(Available data begins)
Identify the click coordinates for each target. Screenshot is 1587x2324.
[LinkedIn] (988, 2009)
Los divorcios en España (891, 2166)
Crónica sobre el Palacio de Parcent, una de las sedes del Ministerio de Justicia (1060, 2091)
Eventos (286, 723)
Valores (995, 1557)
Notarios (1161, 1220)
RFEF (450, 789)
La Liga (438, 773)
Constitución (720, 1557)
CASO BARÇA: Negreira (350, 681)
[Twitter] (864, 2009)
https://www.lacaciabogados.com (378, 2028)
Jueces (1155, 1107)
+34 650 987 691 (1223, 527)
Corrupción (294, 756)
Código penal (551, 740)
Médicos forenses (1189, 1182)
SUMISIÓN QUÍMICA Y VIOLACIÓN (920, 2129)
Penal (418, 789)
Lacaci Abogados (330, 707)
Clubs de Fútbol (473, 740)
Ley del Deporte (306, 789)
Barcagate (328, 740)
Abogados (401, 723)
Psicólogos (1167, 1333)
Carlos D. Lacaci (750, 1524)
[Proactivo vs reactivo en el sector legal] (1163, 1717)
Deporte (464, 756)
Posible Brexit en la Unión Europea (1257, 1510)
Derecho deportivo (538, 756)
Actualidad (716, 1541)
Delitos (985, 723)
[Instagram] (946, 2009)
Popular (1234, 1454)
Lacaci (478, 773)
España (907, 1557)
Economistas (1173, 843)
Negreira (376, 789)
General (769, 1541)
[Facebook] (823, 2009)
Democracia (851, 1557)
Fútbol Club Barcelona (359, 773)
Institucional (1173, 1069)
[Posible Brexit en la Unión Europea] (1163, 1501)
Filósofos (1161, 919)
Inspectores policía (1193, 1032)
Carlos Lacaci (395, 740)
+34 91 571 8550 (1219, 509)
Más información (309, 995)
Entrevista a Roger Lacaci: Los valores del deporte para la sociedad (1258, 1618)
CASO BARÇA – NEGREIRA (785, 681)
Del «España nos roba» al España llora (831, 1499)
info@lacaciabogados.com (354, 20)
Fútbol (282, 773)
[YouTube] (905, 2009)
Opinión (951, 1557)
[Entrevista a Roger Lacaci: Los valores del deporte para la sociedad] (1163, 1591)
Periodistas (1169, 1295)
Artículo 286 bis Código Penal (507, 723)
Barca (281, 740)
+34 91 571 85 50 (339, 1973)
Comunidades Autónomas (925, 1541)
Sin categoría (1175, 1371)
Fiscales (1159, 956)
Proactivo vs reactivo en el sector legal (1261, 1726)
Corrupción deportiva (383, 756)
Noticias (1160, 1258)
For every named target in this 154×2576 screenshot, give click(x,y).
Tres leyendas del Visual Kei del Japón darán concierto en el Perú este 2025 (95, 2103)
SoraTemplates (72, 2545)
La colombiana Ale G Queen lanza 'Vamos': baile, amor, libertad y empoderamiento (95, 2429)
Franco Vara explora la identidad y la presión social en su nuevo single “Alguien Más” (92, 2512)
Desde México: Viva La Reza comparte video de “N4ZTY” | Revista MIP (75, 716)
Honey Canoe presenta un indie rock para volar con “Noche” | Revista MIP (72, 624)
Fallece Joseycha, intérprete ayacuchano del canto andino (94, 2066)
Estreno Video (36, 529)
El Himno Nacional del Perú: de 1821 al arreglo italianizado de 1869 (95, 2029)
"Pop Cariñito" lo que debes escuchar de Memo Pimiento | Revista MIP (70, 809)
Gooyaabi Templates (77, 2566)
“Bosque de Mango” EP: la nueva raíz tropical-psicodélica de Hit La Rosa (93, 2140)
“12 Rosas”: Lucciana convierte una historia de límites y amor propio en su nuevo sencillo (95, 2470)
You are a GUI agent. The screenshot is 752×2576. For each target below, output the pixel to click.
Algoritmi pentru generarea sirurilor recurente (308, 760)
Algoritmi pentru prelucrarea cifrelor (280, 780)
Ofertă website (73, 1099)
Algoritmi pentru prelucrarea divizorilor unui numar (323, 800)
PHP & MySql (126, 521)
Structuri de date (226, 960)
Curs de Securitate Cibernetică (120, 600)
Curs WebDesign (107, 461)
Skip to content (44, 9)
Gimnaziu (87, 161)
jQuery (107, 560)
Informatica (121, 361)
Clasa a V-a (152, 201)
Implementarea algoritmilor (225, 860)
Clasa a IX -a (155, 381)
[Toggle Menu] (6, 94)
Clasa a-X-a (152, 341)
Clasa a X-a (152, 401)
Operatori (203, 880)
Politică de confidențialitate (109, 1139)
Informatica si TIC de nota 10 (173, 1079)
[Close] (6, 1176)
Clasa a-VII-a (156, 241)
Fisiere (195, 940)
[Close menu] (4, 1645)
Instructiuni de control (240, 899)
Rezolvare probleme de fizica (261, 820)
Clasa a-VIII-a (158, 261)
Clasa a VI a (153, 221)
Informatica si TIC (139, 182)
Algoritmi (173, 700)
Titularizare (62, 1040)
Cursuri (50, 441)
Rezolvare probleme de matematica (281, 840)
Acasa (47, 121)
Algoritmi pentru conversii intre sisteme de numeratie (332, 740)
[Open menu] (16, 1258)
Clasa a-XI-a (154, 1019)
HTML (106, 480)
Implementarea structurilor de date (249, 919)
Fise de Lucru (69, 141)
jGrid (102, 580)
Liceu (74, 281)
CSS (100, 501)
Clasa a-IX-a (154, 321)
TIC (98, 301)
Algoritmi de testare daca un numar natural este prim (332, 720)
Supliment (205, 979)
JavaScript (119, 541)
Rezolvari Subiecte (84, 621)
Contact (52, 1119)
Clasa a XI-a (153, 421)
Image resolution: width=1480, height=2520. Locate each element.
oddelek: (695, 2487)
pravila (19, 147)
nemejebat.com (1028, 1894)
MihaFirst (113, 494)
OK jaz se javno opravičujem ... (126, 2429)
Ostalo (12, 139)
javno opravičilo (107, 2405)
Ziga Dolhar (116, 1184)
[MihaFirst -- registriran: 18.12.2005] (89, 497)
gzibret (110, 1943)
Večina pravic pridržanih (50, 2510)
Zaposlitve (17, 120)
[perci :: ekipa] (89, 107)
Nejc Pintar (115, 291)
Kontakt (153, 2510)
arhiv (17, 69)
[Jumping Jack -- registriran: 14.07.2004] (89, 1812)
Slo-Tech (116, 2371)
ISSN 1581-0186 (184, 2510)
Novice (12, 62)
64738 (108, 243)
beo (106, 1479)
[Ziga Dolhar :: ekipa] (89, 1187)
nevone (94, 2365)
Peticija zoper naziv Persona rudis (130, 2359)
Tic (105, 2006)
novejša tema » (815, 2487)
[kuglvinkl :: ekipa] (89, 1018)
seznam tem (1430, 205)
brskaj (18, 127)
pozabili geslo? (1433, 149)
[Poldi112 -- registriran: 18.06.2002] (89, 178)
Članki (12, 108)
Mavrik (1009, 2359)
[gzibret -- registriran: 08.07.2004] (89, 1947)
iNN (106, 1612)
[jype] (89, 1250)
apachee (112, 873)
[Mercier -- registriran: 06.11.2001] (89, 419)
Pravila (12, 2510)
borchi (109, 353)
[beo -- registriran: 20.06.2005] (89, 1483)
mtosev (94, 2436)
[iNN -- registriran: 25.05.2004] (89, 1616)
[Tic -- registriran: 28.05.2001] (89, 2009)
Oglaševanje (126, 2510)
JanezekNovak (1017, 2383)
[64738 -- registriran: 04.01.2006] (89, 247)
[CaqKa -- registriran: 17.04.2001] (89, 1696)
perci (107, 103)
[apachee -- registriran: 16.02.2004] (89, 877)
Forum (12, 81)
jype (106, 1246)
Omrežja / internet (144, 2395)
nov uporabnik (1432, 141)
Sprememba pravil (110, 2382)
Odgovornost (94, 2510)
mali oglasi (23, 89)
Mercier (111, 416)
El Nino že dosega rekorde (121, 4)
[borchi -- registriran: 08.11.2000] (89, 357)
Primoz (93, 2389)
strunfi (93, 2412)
(Available data ends)
Task prompt ▸ Print, without alteration, only the lines above between the one holding "Kontakt (153, 2510)" and the one holding "nevone (94, 2365)", inclusive.

Output for this task ▸
Kontakt (153, 2510)
arhiv (17, 69)
[Jumping Jack -- registriran: 14.07.2004] (89, 1812)
Slo-Tech (116, 2371)
ISSN 1581-0186 (184, 2510)
Novice (12, 62)
64738 (108, 243)
beo (106, 1479)
[Ziga Dolhar :: ekipa] (89, 1187)
nevone (94, 2365)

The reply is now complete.